Optimization tips?

I'm continuing on my optimization quest. I have a database hosted by a provider and want to go into the most frequent screens users use and narrow down which parts of the screen are significantly affecting page load time. So I made two layouts, one called "Control" which starts as an exact copy of my original layout, and one call "Streamlined".
I started taking things out of the Streamlined interface I then went and took a bunch of fields out of the "Streamlined" version of the interface, and wrote a script which cycled through 50 records on both Streamlined and Control.

I pretty quickly found a single field that accounted for about 40% of the load time, and removed it.

Cool beans.

But, the problem is caching. The server caches, so the second run is always faster than the first, so I actually run through it three times, the first time to make sure it's cached, and then the next two to actually get data.

Is there some way I could run these tests without cache turned on on the server? To basically force a reload (other than restarting the server before each test)? I just want to make sure that the first person to go to every record doesn't have a super long time if I can prevent it.

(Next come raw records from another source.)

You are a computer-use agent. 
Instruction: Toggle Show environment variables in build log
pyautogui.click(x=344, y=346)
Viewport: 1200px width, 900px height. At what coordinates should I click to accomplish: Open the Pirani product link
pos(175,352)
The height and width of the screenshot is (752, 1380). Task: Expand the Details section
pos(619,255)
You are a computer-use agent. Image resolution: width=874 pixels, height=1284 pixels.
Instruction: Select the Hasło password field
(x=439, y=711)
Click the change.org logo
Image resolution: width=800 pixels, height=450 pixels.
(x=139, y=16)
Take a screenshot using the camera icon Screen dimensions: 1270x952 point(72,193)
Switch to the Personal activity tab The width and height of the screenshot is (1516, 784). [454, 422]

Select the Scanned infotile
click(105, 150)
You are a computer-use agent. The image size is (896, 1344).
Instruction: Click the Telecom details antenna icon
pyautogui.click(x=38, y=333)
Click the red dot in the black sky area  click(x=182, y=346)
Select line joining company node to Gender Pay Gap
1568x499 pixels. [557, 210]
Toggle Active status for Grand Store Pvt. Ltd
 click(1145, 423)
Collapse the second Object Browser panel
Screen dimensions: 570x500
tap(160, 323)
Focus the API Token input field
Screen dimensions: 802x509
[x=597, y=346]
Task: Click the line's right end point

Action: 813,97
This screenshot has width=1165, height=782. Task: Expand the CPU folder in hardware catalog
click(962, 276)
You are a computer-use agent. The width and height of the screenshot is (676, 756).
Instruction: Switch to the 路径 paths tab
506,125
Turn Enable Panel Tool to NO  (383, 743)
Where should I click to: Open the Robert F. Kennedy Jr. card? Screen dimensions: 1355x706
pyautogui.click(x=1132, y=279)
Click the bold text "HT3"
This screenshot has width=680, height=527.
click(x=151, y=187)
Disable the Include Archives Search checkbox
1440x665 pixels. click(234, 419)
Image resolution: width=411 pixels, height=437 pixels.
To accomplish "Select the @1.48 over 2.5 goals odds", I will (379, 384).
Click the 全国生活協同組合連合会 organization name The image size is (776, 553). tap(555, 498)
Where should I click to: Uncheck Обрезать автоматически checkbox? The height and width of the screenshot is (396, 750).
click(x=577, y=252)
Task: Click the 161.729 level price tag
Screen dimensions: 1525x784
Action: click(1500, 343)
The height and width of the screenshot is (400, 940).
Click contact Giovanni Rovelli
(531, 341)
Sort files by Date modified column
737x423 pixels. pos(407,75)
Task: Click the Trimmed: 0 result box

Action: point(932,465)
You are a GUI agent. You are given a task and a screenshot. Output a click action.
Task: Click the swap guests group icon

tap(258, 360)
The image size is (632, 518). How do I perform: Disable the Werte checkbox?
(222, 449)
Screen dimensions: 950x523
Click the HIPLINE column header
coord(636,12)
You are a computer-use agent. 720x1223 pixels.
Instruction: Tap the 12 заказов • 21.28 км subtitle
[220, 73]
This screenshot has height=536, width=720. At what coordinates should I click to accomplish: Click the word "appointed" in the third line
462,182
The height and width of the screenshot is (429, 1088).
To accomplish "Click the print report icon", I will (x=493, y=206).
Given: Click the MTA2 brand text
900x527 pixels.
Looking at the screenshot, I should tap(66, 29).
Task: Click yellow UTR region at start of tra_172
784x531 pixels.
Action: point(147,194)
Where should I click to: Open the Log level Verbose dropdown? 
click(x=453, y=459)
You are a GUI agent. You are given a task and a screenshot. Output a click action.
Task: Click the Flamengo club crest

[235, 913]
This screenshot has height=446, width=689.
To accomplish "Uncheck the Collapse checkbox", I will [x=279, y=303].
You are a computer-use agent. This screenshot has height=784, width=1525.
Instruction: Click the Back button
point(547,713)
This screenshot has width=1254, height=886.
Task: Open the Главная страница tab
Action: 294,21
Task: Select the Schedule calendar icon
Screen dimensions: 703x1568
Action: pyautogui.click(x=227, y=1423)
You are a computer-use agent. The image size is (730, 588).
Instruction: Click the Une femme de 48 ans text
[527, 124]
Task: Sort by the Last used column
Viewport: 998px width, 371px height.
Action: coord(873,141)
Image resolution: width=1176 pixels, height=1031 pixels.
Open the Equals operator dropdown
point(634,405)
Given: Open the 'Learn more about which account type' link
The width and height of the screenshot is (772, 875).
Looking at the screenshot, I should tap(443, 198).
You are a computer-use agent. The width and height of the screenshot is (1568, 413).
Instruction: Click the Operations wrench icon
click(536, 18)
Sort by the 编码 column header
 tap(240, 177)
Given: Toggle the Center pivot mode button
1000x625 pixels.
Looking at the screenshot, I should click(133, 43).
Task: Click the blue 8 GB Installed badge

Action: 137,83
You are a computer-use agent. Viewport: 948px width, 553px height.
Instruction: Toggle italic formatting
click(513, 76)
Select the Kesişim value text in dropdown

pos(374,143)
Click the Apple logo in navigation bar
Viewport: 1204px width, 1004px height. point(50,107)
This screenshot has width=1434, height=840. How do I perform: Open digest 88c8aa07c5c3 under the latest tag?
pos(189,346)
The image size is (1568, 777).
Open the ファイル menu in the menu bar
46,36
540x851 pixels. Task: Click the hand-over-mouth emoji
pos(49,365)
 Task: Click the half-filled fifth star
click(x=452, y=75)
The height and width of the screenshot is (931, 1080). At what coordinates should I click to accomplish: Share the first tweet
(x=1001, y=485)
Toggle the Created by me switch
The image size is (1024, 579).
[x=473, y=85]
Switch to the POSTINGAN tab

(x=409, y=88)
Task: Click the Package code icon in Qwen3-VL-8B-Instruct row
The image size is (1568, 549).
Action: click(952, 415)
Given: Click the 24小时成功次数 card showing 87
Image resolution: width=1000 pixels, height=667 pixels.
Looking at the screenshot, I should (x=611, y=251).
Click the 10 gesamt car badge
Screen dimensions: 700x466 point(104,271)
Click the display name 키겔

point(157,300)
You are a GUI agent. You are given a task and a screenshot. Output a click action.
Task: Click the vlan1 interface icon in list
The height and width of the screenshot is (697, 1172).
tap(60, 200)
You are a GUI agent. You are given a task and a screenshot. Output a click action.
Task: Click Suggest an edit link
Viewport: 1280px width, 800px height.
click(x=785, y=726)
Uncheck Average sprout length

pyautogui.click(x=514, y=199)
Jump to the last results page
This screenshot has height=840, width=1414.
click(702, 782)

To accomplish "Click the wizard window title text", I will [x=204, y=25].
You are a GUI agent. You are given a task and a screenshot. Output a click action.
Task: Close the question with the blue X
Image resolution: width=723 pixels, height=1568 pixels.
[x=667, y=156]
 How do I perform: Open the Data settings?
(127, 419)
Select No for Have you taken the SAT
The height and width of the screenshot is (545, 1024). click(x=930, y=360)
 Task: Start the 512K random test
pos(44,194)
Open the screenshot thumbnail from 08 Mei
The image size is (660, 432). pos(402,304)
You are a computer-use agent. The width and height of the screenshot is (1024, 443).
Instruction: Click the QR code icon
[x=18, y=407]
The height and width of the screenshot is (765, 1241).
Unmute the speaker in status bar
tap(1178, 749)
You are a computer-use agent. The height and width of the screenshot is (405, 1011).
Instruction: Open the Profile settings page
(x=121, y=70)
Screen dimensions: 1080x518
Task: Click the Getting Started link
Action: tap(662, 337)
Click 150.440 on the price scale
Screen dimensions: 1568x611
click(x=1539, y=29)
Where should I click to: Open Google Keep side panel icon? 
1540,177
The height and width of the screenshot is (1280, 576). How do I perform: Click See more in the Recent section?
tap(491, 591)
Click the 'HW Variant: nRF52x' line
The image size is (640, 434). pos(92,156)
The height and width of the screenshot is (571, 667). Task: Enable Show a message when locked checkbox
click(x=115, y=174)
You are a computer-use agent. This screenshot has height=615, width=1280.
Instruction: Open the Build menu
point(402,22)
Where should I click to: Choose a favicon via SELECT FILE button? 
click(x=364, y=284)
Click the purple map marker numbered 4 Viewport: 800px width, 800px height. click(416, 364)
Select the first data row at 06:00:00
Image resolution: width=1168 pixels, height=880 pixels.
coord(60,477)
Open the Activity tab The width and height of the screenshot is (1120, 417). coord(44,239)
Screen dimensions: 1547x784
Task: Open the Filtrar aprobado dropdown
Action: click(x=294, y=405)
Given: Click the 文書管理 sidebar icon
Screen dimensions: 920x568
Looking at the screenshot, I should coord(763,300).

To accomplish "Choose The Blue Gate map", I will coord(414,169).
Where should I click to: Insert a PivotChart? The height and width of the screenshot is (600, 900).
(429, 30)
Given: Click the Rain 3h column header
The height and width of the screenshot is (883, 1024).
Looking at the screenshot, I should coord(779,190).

Another idea I had, since we only have around 250 "high priority" records which (along with their related data) account for around 95% of our data calls I wondered if there's a value in making a script that runs on the server every morning, or even a few times a day, which basically searches for and displays those 250 records and their most viewed related data to sort of force Filemaker to Cache that data?

Thoughts on either of this?

Hello @JasonMark

Great to hear the work you are doing to determine performance bottlenecks.

You have mentioned caching on the server-side. There's probably nothing that I can contribute to that aspect of your endeavor.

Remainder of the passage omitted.